Thomas Gfrörer: Ich bin im Unfallbereich tätig und vertrete sehr viele geschädigte Menschen, die schwere Unfälle durch Verbrennungen erlitten haben. In einem sehr eindrucksvollen Fall habe ich einen Jungen vertreten, der zum Unfallzeitpunkt sieben Jahre alt war. In einer Universität gab es einen Tag der offenen Tür für Kinder. Eine Leiterin hat dabei mit brennbaren Flüssigkeiten hantiert und es kam, wie es kommen musste: es gab eine riesige Verpuffung und der Junge stand direkt daneben und stand von oben bis unten lichterloh in Flammen. Dieser kleine Junge war dann wirklich so schwer verbrannt, dass er aussah wie Freddy Krueger. Er war vorher bei einem Anwalt, der der Mutter des geschädigten Jungen geraten hat, hier maximal 20-30 000 Euro Schmerzensgeld zu fordern. Sie kam dann zu uns und wir haben den Fall bei 1,6 Millionen abgeschlossen. Das sind natürlich Erfolge, die uns unglaublich freuen.

Ein weiteres Beispiel: Eine junge Frau erlitt einen schweren Verkehrsunfall, brach sich mehrfach das Bein und trug ein Schädel-Hirn-Trauma sowie eine Gehirnblutung und Hörverlust davon. Wenn wir so einen Fall übernehmen, müssen wir erst einmal dafür Sorge tragen, dass die Menschen die richtige Betreuung bekommen. Wir kümmern uns also auch um Reha-Dienste und finanzielle Unterstützung.
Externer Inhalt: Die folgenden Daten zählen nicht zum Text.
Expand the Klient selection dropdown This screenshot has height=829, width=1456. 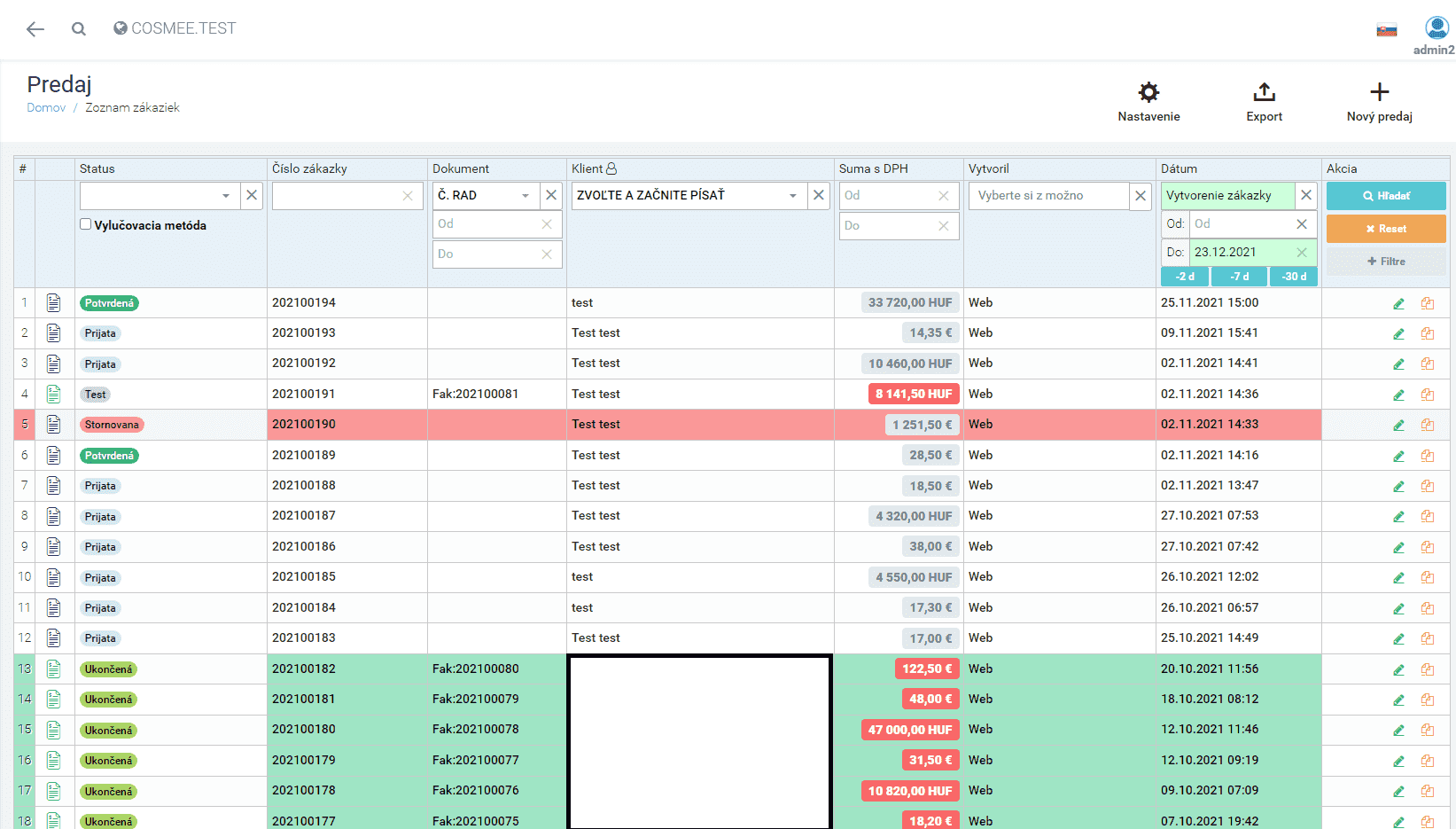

Das ist eine sehr wichtige Hilfe über die Möglichkeit unserer juristischen Unterstützung hinaus - häufig leidet ja die ganze Familie, wenn zum Beispiel der Hauptverdiener nicht mehr arbeiten kann.


Rechtverblüffend Toll, dass Sie sich dann so engagieren, damit die Opfer von solchen Schicksalen sich nicht allein gelassen fühlen. Sie sind dabei deutschlandweit tätig, oder?


Thomas Gfrörer: Genau. Teilweise haben wir sogar Mandanten aus dem Ausland. Aber wenn da etwas bei einem ausländischen Arzt falsch läuft, brauchen wir nicht tätig werden. Wir übernehmen gerne alles, was in Deutschland und unter deutschem Recht passiert ist und bieten denen unsere vielfältige Unterstützung an, die Sie brauchen, um ihnen bei solchen Schicksalsschlägen zum Recht zu verhelfen.